- [REQUIREMENT]
From the text on ideals and cardinal numbers, write out word for word the part that opens with the words containing "We examine cardinal" and closes with "of the ultrapowers.".

- [TEXT EXTRACT]

Let $\mathcal {I}$ be an ideal on $\omega $. For $f,\,g\in \omega ^{\omega }$ we write $f \leq _{\mathcal {I}} g$ if $f(n) \leq g(n)$ for all $n\in \omega \setminus A$ with some $A\in \mathcal {I}$. Moreover, we denote $\mathcal {D}_{\mathcal {I}}=\{f\in \omega ^{\omega }: f^{-1}[\{n\}]\in \mathcal {I} \text { for every } n\in \omega \}$ (in particular, $\mathcal {D}_{\mathrm {Fin}}$ denotes the family of all finite-to-one functions).

We examine cardinal numbers $\mathfrak {b}(\geq _{\mathcal {I}}\cap (\mathcal {D}_{\mathcal {I}} \times \mathcal {D}_{\mathcal {I}}))$ and $\mathfrak {b}(\geq _{\mathcal {I}}\cap (\mathcal {D}_{\mathrm {Fin}}\times \mathcal {D}_{\mathrm {Fin}}))$ describing the smallest sizes of unbounded from below with respect to the order $\leq _{\mathcal {I}}$ sets in $\mathcal {D}_{\mathrm {Fin}}$ and $\mathcal {D}_{\mathcal {I}}$, respectively. For a maximal ideal $\mathcal {I}$, these cardinals were investigated by M. Canjar in connection with coinitial and cofinal subsets of the ultrapowers.

- [Records excerpted from a collection]
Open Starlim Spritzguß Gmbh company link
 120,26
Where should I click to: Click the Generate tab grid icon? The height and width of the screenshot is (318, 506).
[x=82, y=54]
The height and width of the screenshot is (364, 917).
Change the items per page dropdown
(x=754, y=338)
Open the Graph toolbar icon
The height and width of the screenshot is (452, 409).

- [WRITTEN RESPONSE]
We examine cardinal numbers $\mathfrak {b}(\geq _{\mathcal {I}}\cap (\mathcal {D}_{\mathcal {I}} \times \mathcal {D}_{\mathcal {I}}))$ and $\mathfrak {b}(\geq _{\mathcal {I}}\cap (\mathcal {D}_{\mathrm {Fin}}\times \mathcal {D}_{\mathrm {Fin}}))$ describing the smallest sizes of unbounded from below with respect to the order $\leq _{\mathcal {I}}$ sets in $\mathcal {D}_{\mathrm {Fin}}$ and $\mathcal {D}_{\mathcal {I}}$, respectively. For a maximal ideal $\mathcal {I}$, these cardinals were investigated by M. Canjar in connection with coinitial and cofinal subsets of the ultrapowers.